-- start of SELECTED TEXT --
The day that Republican nominee Donald Trump was set to give a much-anticipated speech to close out the Republican National Convention, Facebook employees designated as one of the site’s “trending topics” a report about George W. Bush expressing dismay about Trump and the future of the Republican Party. But the story wasn’t new — it was two days old.
The story originated as a one-sentence quote attributed to the former president in a Politico Magazine story on Tuesday morning.
“I’m worried that I will be the last Republican president,” Bush reportedly told advisers in mid-April when Trump and Sen. Ted Cruz were the only remaining candidates in the Republican primary.
A handful of others new outlets, including CNN and The Hill, covered the quote that same day, but it was largely drowned out by coverage of Melania Trump’s partially-plagiarized speech from the night before. And yet, on Tuesday, the story was among Facebook’s trending topics accompanied by a sad-looking picture of the 43rd president.
The story can be seen in screenshots of Facebook’s trending topics uploaded to Twitter Thursday morning and remained through 3:41 p.m. Eastern time, when The Daily Caller captured the screenshot above.
-- end of SELECTED TEXT --
**WHAT TO WORK ON:**
(1) In the article on Facebook's trending topics, which two candidates were still in the Republican primary when Bush reportedly spoke to advisers?
(2) Copy word for word the part of the article on Facebook's trending topics between "The day that" and "the Republican primary.", inclusive.
-- start of GIVEN RECORDS --
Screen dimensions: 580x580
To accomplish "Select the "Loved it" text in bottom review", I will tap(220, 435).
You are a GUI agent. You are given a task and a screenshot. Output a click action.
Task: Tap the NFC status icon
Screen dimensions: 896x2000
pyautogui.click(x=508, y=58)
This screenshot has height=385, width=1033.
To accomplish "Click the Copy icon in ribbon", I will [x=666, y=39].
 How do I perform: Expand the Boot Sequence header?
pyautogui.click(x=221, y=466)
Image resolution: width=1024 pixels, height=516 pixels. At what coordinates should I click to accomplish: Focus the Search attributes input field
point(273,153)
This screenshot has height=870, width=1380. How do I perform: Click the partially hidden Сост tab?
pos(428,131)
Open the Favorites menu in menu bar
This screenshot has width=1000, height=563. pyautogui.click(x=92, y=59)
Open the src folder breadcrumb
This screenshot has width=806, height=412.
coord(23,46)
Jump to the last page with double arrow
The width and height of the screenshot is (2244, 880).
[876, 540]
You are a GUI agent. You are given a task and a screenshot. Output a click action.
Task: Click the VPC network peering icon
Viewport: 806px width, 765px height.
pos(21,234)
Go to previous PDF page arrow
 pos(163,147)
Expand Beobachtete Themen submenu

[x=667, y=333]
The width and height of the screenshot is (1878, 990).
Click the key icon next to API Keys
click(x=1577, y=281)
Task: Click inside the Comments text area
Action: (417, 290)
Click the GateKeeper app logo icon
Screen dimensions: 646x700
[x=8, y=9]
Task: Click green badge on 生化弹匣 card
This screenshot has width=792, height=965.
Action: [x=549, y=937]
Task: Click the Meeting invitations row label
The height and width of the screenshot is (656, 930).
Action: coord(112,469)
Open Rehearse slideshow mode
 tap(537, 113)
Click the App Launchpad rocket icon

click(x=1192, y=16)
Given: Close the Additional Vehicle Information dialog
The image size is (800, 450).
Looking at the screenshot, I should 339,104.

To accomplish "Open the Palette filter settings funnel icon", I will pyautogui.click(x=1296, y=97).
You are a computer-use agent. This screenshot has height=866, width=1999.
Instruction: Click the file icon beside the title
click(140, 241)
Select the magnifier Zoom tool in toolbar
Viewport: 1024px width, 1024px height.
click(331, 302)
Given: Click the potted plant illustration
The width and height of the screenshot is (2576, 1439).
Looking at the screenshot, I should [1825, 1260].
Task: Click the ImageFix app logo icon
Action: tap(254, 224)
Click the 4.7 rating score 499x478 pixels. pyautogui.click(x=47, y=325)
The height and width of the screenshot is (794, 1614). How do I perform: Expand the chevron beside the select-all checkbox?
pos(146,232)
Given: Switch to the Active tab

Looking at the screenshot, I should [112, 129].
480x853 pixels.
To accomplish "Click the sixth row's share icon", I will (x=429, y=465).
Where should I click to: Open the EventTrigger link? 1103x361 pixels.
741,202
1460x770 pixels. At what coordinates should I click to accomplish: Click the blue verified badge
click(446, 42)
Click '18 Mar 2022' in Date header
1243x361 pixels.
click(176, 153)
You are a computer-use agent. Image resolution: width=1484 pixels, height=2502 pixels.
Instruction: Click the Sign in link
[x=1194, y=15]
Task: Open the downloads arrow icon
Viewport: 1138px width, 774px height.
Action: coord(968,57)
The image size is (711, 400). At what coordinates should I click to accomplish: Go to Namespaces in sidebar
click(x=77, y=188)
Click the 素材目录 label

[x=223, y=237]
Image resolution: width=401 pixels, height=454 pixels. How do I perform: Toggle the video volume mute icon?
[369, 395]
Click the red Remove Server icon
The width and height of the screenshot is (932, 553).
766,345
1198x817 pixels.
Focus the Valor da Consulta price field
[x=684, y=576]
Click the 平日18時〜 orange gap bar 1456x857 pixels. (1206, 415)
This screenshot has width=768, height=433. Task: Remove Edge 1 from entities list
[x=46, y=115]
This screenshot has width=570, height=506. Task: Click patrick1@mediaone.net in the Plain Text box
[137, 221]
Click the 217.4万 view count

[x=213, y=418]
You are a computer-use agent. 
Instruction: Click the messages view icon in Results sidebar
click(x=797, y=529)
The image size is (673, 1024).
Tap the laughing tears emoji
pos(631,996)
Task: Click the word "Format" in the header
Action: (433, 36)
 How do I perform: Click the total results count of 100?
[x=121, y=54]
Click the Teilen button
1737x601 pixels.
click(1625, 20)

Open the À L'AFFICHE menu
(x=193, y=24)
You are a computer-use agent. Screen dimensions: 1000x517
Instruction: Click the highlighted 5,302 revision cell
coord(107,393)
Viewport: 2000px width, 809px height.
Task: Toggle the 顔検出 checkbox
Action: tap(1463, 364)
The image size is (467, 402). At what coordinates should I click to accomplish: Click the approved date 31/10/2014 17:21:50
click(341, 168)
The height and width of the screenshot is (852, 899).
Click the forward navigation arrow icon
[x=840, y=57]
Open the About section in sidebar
-- end of GIVEN RECORDS --
**RESULTS OF THE TASKS:**
(1) Donald Trump and Sen. Ted Cruz.

(2)
The day that Republican nominee Donald Trump was set to give a much-anticipated speech to close out the Republican National Convention, Facebook employees designated as one of the site’s “trending topics” a report about George W. Bush expressing dismay about Trump and the future of the Republican Party. But the story wasn’t new — it was two days old.
The story originated as a one-sentence quote attributed to the former president in a Politico Magazine story on Tuesday morning.
“I’m worried that I will be the last Republican president,” Bush reportedly told advisers in mid-April when Trump and Sen. Ted Cruz were the only remaining candidates in the Republican primary.